#### About this exercise
Of all the lines below, output only those starting at the one with "980x386 pixels. At" and ending at the one with "Given: Disable the Parking category toggle", both ends included, exactly as written.

#### Extracted data entries

-- Opening Marker --

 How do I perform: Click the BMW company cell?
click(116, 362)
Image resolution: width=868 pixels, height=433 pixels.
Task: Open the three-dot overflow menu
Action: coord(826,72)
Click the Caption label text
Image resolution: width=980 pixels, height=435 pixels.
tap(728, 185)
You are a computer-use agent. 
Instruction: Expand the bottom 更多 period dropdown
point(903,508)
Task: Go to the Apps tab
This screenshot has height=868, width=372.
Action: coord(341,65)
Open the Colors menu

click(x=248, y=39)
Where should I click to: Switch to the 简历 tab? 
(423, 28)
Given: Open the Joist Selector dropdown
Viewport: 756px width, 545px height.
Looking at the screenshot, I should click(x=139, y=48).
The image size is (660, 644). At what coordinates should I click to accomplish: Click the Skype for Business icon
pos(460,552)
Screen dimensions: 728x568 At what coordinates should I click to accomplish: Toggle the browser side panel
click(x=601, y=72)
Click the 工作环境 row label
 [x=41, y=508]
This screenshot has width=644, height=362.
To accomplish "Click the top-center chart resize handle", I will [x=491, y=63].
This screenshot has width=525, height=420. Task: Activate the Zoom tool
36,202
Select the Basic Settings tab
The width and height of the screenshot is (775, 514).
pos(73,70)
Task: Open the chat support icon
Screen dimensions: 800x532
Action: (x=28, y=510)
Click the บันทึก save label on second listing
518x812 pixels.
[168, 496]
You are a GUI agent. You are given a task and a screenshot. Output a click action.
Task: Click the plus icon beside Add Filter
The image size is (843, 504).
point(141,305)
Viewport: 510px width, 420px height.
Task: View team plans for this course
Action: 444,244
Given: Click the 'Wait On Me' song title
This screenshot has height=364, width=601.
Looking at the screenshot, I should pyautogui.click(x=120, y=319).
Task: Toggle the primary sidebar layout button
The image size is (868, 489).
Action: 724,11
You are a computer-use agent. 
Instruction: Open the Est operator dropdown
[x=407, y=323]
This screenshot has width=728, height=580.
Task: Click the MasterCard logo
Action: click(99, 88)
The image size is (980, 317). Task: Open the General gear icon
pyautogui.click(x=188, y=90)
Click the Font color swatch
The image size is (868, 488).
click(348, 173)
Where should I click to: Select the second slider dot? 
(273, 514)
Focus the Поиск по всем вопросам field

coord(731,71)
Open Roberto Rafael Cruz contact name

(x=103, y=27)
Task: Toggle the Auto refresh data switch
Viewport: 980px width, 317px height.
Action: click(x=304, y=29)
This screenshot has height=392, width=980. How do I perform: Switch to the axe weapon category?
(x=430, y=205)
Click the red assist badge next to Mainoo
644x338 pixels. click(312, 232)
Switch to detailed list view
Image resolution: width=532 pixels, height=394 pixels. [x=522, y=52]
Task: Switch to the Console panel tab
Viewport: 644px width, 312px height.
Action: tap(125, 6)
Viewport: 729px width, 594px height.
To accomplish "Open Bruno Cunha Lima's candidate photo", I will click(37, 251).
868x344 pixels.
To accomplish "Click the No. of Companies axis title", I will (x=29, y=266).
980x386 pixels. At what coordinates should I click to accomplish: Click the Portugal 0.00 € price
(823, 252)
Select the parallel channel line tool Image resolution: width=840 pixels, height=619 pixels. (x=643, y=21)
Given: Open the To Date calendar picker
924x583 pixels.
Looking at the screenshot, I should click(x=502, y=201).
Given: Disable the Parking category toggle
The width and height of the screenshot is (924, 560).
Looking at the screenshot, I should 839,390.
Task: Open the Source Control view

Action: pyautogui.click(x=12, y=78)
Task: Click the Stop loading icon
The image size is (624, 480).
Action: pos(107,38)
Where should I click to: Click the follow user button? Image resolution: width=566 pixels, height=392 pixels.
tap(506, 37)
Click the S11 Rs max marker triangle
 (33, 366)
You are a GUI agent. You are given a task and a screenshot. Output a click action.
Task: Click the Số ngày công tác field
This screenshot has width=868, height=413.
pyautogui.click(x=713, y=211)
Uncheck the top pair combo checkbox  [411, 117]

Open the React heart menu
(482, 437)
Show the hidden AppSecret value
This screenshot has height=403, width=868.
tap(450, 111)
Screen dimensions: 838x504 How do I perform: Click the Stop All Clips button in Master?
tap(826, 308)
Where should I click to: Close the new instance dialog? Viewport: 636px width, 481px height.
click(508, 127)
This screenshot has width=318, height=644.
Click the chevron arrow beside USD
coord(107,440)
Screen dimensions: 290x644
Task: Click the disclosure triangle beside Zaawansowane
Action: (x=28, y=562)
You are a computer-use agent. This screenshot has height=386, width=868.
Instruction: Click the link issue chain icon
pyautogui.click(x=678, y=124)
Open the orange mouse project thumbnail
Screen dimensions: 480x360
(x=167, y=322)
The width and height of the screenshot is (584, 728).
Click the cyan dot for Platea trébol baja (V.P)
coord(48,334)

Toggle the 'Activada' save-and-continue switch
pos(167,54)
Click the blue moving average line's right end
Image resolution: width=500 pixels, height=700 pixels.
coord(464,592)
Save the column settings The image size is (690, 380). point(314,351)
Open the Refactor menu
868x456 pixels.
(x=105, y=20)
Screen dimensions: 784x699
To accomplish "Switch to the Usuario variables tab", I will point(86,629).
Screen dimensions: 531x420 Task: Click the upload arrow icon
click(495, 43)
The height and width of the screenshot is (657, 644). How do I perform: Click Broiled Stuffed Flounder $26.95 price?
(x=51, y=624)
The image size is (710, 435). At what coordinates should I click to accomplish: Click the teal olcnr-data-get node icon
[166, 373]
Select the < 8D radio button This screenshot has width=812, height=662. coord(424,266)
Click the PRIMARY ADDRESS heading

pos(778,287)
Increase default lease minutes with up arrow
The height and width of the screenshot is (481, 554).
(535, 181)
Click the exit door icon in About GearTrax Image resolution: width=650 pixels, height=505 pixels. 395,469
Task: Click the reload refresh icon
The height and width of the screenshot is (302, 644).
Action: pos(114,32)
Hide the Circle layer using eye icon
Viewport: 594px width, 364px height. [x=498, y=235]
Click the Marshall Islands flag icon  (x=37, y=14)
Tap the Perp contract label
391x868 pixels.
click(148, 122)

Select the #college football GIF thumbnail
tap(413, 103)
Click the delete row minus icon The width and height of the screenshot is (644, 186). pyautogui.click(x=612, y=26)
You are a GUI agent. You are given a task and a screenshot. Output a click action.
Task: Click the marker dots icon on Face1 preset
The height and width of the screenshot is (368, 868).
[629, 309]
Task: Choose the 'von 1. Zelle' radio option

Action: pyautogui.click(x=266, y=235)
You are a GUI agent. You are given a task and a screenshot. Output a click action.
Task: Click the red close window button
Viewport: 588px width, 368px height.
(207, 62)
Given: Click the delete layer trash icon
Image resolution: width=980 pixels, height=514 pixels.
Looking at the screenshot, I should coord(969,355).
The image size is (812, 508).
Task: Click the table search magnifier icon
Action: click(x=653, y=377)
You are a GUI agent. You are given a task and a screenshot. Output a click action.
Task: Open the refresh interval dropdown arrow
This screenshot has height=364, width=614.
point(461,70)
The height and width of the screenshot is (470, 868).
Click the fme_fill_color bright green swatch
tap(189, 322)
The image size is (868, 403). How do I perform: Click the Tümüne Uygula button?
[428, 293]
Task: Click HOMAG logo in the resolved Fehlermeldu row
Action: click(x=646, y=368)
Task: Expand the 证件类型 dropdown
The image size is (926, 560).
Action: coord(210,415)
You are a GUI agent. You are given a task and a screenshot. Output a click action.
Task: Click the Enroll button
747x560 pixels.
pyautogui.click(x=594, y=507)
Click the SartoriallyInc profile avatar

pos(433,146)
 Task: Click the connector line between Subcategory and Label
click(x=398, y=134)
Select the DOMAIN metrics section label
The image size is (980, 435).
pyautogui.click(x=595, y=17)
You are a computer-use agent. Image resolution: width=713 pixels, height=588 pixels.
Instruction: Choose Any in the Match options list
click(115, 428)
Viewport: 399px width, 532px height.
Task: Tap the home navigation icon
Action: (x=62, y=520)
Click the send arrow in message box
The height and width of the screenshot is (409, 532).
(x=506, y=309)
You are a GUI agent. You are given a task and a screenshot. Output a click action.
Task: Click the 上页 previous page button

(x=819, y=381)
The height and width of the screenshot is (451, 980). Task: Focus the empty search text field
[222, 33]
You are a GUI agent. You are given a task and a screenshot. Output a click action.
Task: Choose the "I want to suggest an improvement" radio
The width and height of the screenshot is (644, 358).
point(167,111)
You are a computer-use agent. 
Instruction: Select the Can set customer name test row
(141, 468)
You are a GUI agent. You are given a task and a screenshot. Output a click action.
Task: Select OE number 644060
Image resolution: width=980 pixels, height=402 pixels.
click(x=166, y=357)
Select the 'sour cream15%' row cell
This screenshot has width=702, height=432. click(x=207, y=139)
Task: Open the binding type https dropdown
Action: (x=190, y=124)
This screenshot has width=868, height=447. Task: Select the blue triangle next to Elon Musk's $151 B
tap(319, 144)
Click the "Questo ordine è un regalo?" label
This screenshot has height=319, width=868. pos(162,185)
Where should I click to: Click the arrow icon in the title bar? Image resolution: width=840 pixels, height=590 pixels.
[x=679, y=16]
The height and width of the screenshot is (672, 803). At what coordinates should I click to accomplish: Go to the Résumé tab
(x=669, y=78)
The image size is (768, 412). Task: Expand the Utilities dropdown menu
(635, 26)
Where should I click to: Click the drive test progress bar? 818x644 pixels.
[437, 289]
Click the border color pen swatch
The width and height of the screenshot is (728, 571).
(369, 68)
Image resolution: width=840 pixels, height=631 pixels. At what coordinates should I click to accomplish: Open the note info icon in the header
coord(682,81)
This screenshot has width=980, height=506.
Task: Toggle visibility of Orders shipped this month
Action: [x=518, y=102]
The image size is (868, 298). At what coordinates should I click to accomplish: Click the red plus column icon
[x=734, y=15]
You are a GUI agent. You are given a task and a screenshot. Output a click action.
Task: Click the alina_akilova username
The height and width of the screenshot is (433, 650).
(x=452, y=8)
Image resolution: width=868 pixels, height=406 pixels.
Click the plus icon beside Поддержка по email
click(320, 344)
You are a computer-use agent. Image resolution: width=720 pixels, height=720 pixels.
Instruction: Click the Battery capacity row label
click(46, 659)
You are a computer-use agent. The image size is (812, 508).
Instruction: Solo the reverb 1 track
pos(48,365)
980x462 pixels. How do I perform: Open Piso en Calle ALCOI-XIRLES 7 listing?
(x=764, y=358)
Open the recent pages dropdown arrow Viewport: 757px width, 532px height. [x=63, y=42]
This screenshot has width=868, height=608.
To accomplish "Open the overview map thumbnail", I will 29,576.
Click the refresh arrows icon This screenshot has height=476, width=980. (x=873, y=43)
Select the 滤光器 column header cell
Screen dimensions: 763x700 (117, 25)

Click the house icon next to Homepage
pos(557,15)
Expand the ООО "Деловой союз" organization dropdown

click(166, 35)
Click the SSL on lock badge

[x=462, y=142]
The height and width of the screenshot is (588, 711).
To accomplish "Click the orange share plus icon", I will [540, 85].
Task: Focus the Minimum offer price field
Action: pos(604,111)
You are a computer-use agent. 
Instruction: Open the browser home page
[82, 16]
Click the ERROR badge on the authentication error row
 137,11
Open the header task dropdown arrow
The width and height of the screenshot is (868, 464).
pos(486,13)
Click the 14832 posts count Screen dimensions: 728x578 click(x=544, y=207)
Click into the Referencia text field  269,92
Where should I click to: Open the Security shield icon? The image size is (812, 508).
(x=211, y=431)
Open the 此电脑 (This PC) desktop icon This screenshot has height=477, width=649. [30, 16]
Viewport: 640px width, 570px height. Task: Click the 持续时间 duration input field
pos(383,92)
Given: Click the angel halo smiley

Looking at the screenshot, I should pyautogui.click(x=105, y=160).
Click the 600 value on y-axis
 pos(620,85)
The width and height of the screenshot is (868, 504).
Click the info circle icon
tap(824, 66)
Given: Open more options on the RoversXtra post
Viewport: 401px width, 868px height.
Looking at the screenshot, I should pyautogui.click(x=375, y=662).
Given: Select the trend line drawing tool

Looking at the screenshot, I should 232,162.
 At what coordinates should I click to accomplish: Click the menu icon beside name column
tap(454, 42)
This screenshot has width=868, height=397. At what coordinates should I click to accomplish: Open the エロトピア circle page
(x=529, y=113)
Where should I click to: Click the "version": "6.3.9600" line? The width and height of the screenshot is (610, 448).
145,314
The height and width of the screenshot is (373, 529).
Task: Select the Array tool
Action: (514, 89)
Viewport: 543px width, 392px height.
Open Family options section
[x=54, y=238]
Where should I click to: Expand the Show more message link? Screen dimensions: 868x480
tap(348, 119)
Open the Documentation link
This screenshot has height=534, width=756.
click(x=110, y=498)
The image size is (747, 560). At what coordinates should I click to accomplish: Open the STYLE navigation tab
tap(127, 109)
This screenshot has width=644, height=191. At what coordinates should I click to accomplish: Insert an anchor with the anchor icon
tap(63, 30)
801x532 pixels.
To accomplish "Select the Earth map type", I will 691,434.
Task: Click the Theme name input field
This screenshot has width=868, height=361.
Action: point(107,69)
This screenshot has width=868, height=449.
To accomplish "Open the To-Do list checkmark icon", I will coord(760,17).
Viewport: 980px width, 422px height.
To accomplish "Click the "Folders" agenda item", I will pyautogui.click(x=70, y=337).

-- Closing Marker --

#### Task output
980x386 pixels. At what coordinates should I click to accomplish: Click the Portugal 0.00 € price
(823, 252)
Select the parallel channel line tool Image resolution: width=840 pixels, height=619 pixels. (x=643, y=21)
Given: Open the To Date calendar picker
924x583 pixels.
Looking at the screenshot, I should click(x=502, y=201).
Given: Disable the Parking category toggle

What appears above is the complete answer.